Amaya Reyes, oriunda de Soacha, cuenta con experiencia en el sector público y ha tenido presencia administrativa en el municipio de Ortega. Su trayectoria en esa localidad y su cercanía con el alcalde Diego Matiz son señaladas como algunos de los factores que despertaron cuestionamientos en sectores espinalunos.
La decisión tomó por sorpresa a dirigentes que esperaban una mayor participación de representantes de El Espinal en cargos estratégicos de la Gobernación. Para estos sectores, la Secretaría del Interior constituye una posición de importancia debido a sus competencias relacionadas con asuntos políticos, seguridad y articulación institucional.

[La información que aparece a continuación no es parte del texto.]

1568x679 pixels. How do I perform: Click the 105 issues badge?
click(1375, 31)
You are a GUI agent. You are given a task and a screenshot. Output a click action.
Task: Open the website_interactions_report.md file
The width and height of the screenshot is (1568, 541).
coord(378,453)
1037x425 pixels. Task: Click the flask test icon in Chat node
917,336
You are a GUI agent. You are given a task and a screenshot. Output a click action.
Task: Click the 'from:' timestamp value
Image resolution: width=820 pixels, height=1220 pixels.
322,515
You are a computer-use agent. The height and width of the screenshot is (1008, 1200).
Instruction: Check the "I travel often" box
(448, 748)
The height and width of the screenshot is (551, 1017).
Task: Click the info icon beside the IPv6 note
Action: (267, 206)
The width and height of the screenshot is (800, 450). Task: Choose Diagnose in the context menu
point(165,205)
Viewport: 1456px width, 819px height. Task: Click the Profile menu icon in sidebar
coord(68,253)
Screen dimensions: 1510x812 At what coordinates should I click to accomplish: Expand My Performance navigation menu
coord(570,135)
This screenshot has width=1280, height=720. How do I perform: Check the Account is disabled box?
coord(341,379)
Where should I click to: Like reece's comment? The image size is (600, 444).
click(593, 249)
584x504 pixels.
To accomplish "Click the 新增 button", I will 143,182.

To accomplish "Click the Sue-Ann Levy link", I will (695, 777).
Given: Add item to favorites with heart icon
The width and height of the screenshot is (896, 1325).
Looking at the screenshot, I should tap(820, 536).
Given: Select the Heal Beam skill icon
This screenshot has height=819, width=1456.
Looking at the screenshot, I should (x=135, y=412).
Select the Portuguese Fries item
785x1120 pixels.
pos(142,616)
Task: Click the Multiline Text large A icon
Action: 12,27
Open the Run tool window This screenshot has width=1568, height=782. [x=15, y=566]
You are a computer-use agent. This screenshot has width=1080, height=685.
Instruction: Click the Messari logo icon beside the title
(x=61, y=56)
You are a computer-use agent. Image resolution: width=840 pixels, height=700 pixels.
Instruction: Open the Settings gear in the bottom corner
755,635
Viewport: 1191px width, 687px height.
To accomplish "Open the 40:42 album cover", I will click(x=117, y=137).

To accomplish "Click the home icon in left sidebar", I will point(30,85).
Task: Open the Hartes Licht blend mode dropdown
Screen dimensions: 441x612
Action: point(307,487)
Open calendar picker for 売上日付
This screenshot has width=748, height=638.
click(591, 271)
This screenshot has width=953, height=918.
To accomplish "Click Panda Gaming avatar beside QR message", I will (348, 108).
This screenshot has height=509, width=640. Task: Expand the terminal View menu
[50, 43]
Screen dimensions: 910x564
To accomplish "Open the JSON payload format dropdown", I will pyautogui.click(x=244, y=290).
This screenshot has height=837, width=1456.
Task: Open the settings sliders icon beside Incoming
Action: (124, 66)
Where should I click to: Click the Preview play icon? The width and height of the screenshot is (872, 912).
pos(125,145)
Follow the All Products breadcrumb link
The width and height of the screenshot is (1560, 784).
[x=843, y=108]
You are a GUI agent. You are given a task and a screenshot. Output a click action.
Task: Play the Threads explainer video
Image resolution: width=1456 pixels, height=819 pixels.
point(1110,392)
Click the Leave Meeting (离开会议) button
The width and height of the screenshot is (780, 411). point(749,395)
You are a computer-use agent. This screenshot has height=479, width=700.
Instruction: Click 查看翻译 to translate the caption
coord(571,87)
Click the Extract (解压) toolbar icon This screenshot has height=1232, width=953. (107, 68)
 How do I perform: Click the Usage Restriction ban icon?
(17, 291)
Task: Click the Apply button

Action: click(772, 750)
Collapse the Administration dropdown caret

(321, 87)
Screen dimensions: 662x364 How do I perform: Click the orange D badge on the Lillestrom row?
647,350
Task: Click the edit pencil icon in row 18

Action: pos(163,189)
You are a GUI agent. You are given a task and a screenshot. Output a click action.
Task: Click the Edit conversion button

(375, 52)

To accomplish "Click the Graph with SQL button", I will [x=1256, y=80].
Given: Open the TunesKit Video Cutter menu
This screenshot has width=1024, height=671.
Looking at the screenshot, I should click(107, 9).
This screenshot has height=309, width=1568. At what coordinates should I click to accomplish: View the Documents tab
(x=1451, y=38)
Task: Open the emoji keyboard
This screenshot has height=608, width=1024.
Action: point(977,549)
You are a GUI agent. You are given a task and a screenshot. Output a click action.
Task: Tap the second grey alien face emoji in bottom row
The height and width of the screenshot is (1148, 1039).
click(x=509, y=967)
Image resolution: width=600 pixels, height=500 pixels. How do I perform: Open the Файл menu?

Antes de confirmarse el nombramiento, uno de los nombres que generaba expectativa era el de Álvaro Andrés Buitrago, gerente de la empresa de acueducto Triple A de El Espinal y exesposo de la gobernadora Adriana Magali Matiz. Sin embargo, finalmente la designación recayó en Amaya Reyes.
En el escenario político local también se mencionaban sectores cercanos al exalcalde Mauricio Ortiz, el exdiputado Fabián Felipe Cartagena y el excongresista Emilio Martínez. Estas estructuras esperaban, según las versiones conocidas, tener mayor participación en las decisiones departamentales con incidencia en El Espinal.
La controversia no se limita al nombramiento, pues algunos dirigentes interpretan la llegada de Amaya como una muestra de acuerdos políticos entre diferentes sectores del departamento. Estas lecturas han generado especulaciones sobre posibles alianzas y movimientos de cara a futuros escenarios electorales en el municipio.
Desde la versión institucional, la designación estaría relacionada con un acuerdo de carácter político y administrativo con el alcalde de Ortega, Diego Matiz, y su esposa, Yeimi Lozano Galarza. No obstante, sectores de El Espinal cuestionan ese argumento y consideran que la representación de los liderazgos locales debería tener mayor peso dentro de la estructura departamental.
El nombramiento de Alison Amaya Reyes deja así abierta una nueva discusión sobre los equilibrios políticos en el Tolima. Mientras la Gobernación avanza con su equipo de gobierno, en El Espinal algunos sectores reclaman mayor protagonismo y esperan conocer cómo esta decisión podría incidir en las futuras alianzas políticas del municipio.